Помню, как началась первая пара, и в кабинет вошел симпатичный
мужчина в костюме. Я мельком сделала его фото и отправила подружке.
Смотри, мол, какой лапочка. Не старый ещё, лет тридцати пяти.
Легкая небритость, выразительный взгляд, идеальная осанка. А
главное — и не скажешь, что преподаватель.
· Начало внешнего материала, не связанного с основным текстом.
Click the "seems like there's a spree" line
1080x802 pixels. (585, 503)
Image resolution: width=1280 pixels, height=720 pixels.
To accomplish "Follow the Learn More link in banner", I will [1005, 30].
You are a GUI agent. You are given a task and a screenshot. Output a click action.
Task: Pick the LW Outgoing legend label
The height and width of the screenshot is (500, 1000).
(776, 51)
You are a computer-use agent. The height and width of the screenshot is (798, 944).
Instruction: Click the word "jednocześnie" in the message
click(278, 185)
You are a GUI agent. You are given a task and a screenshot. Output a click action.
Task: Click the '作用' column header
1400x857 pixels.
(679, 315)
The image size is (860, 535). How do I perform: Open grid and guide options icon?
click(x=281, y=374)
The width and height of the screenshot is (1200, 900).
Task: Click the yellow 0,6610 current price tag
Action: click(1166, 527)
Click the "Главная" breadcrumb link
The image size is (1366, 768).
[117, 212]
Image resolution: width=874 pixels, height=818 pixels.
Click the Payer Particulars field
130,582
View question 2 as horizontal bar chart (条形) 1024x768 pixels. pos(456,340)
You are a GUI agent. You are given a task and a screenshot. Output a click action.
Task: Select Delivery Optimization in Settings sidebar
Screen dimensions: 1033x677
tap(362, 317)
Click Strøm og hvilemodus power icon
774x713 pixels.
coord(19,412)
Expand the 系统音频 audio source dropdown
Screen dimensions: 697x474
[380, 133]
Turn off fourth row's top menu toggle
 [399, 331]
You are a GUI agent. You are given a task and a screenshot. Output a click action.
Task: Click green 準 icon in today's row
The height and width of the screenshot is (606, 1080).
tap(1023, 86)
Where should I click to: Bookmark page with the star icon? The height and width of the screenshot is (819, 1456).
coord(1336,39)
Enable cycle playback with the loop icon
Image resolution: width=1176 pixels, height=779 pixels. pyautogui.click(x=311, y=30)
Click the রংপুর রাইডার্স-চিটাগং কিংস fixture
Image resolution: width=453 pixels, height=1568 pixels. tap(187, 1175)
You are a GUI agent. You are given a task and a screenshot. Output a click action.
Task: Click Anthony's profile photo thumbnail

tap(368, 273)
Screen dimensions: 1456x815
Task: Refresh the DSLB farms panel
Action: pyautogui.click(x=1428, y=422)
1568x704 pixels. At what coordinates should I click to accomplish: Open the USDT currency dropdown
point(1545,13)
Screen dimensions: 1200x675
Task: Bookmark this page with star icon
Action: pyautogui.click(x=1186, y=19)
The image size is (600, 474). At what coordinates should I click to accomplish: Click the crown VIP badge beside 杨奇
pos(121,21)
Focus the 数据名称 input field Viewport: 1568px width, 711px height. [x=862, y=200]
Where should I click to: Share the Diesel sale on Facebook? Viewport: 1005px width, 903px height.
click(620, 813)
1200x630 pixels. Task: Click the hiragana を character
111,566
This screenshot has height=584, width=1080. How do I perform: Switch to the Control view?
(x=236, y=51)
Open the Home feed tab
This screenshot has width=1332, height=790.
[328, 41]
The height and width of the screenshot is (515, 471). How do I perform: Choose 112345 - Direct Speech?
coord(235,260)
Вскоре оказалось, что он не лапочка,
а высокогорный козел, который влюблен в свой сопромат по уши. Не
удивлюсь, если он спит с ним ночами в обнимку.
Фу, блин.
— Не, я, пожалуй, останусь, —
сказала тихонечко.
— А смысл? — Станислав Тимофеевич
склонил голову набок. — Дайте определение второй теории
прочности.
Мамочки. А что, была ещё и
первая?..
Я оглянулась на братьев по
несчастью, но те потупили взоры и не высовывались. Авось их минует
взрывная волна преподавательского гнева.
— Иванова, как вы доучились до
третьего курса? — вздохнул Измайлов, когда молчание непростительно
затянулось.
Как-как. С трудом, слезами и в
постоянном страхе быть отчисленной. Как ещё может учиться
единственная девушка на потоке? Я-то по наивности считала, что у
меня будут привилегии, ибо мальчишки падут ниц перед моим
очарованием.
Ага, ща.
Меня в первый же месяц окрестили
«своим парнем», поэтому в качестве девушки не расценивали и
помогать отказывались.
— Просто мне не дается сопромат, —
произнесла с вселенской тоской. — Я очень стараюсь, но всё
впустую.
— Стараетесь? Неужели? Ну-ка,
посмотрим.
Он схватил мой конспект быстрее, чем
я среагировала, и раскрыл на середине. Ох, зря, потому что ведение
тетрадей никогда не было моей сильной стороной.
— Изгиб – это вид деформации, при
котором происходит… А дальше многоточие. Вас не хватило даже на
определение изгиба? — он перелистал страницу. — О, стишки пошли.
Туманным вечером в садуя встретил девушку одну…
А продолжение? Что ваш герой натворил с этой девушкой?
— Отдайте! — Я покраснела до
кончиков волос и вскочила из-за парты.
Опрокинутый стул бухнулся на пол с
грохотом. Я подлетела к Измайлову, но садист не прекращал
зачитывать выдержки из моих записей. Язвил. Наигранно
восхищался.
Ах, так?!
Я кинулась на него, вереща как
ободранная кошка, пытаясь вырвать тетрадь.
— Иванова, вашу…
Измайлов не удержался на ногах, и мы
оба полетели вниз. Ребята поднялись с мест, но помощи не
предлагали. Так и стояли, раскрыв рты от изумления. Кто-то
потянулся за мобильным телефоном.
А я сидела верхом на профессоре и
думала, что экзамена мне не видать. Причем никогда.